Thursday, November 26, 2009

Thursday, November 26, 2009

World AIDS Day,December 1

World AIDS Day, observed December 1 each year, is dedicated to raising awareness of the AIDS pandemic caused by the spread of HIV infection. It is common to hold memorials to honor persons who have died from HIV/AIDS on this day. Government and health officials also observe the event, often with speeches or forums on the AIDS topics. Since 1995, the President of the United States has made an official proclamation on World AIDS Day. Governments of other nations have followed suit and issued similar announcements.

AIDS has killed more than 25 million people between 1981 and 2007,[1] and an estimated 33.2 million people worldwide live with HIV as of 2007,[2] making it one of the most destructive epidemics in recorded history. Despite recent, improved access to antiretroviral treatment and care in many regions of the world, the AIDS epidemic claimed an estimated 2 million lives in 2007,[3] of which about 270,000 were children.

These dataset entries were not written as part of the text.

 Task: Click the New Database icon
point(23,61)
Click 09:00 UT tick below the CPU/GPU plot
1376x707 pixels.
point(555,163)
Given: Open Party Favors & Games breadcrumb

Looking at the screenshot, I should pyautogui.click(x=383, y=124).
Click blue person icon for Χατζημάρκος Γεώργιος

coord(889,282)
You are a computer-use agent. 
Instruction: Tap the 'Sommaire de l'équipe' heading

Here are some of the thing you can do:
- The decision to get tested for HIV is the first step in taking responsibility for your health and the health of those you care about, regardless if you think you may be at risk of infection or not. One out of 250 people have HIV in the United States, with 25% of this population completely unaware of their infection.

- Protect yourself and your partners. People can have HIV for many years without experiencing any symptoms (i.e. feeling or looking sick). During this time, they can still pass the virus on to others without even knowing they have it.

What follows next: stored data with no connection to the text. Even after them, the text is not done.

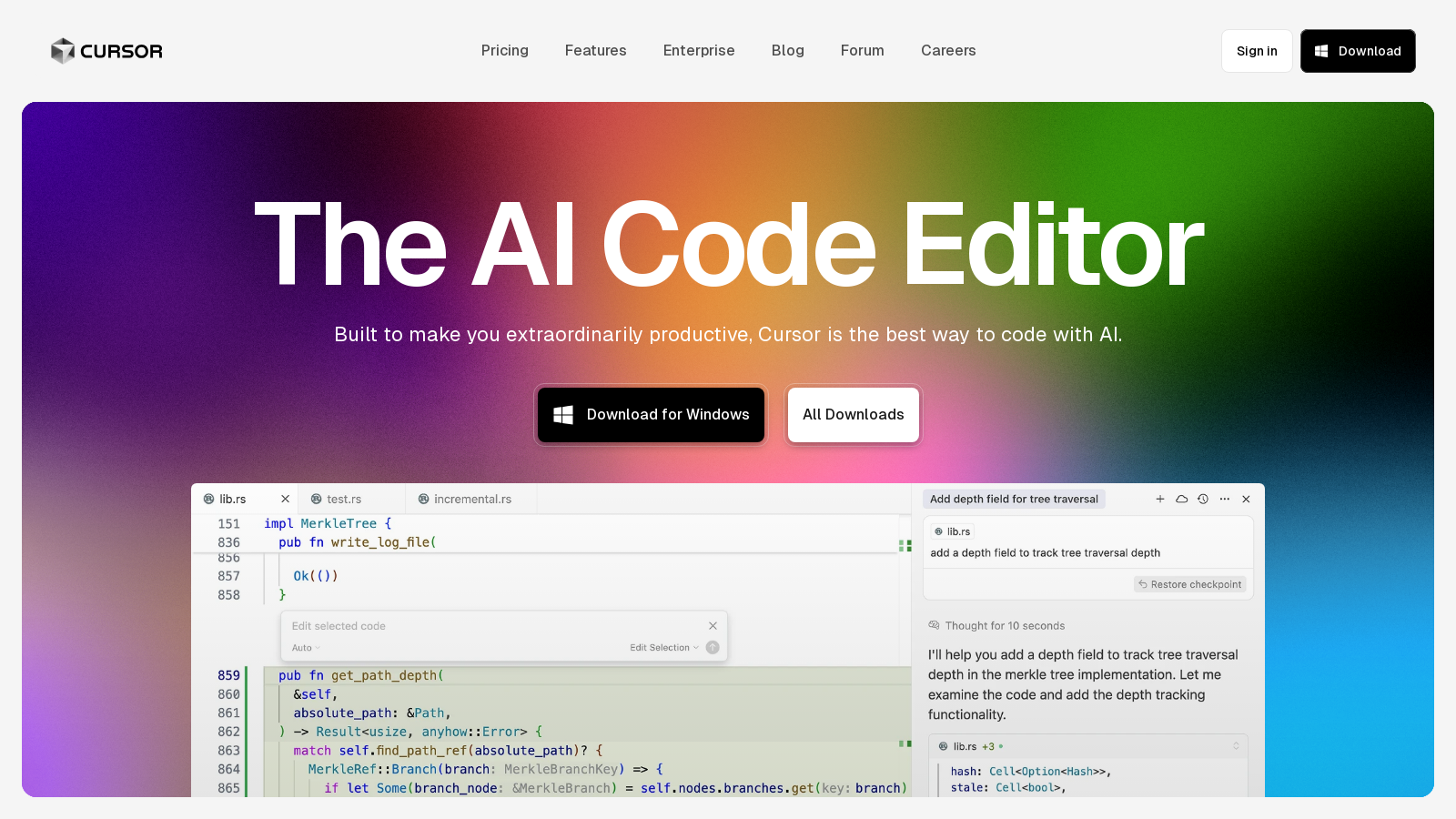Click the Cursor logo in the header
This screenshot has width=1456, height=819.
tap(106, 51)
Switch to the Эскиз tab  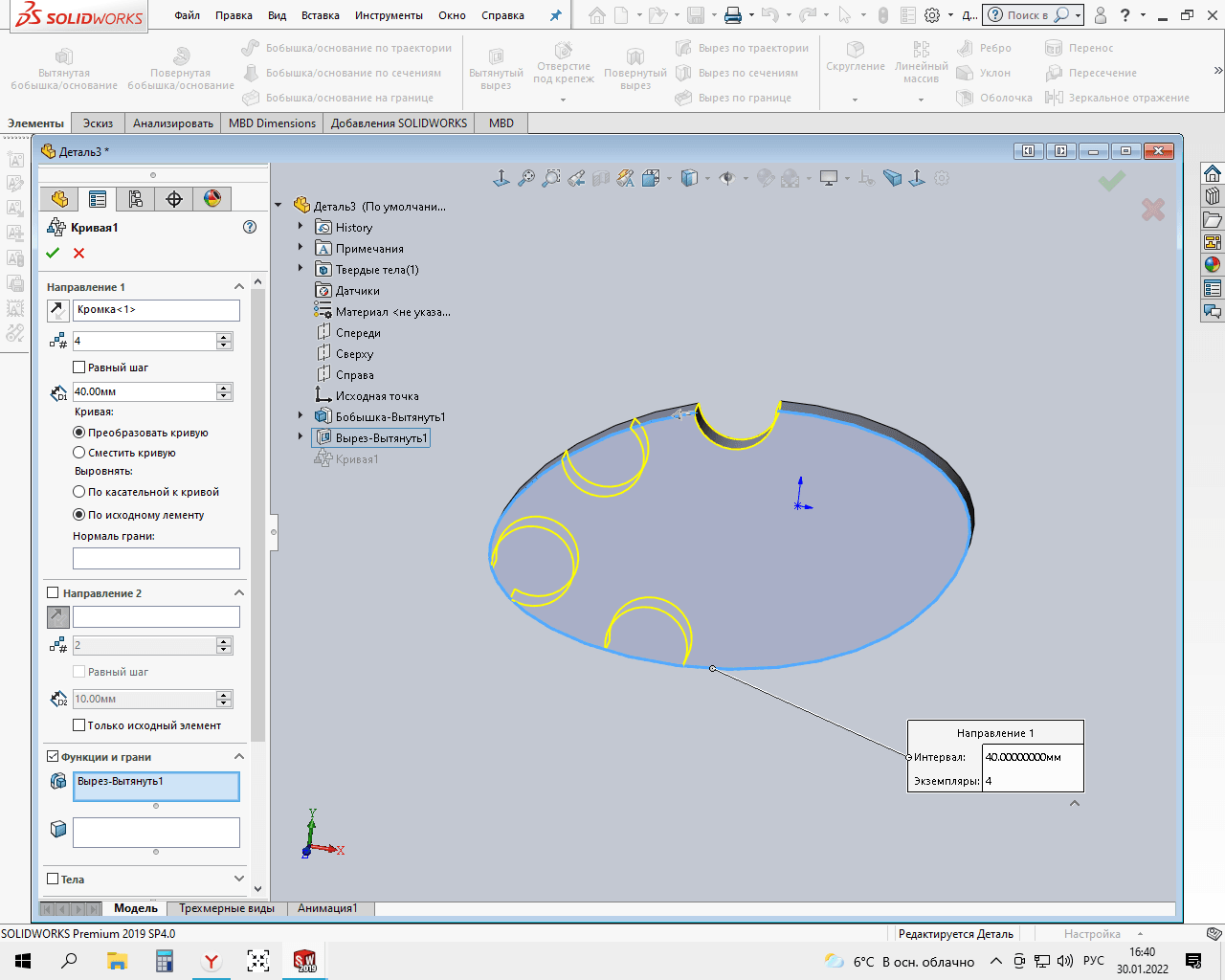(98, 123)
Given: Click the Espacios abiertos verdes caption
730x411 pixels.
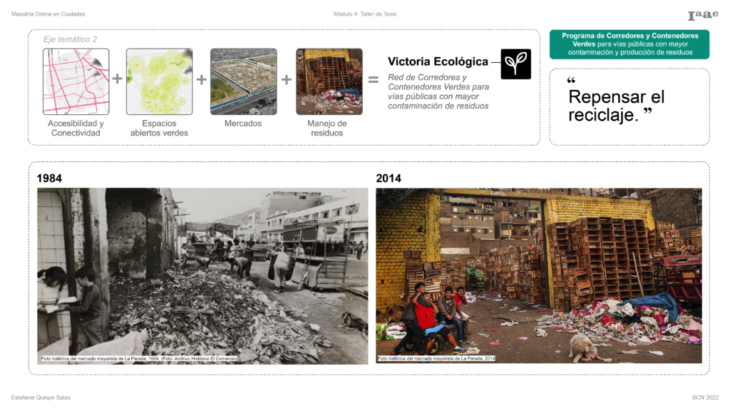Looking at the screenshot, I should point(159,128).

- Learn all you can about HIV transmission and share that knowledge with those around you. Millions remain uneducated about the virus and simply do not know how HIV is transmitted. We must break through the barriers surrounding HIV transmission and talk about topics that may be difficult to discuss (i.e., unsafe sex and/or intravenous drug use). Whatever you can do to make people more aware of HIV — to make people give their time, their money, or their minds to the fight against HIV — will help make a difference. Websites that provide up-to-date and scientifically proven information can be found on our HIV/AIDS page, links.

- Support those agencies/groups that address the stigma and discrimination surrounding HIV infection and promote greater acceptance of those living with HIV/AIDS.

- Donate to an HIV/AIDS charity. Raising money will help valuable HIV/AIDS work to continue, as well as raising awareness about HIV. Quite simply, helping HIV/AIDS charities saves people’s lives. Together we can work towards an AIDS-free world.

By respecting and protecting ourselves and others we can stop the spread of HIV and end HIV prejudice.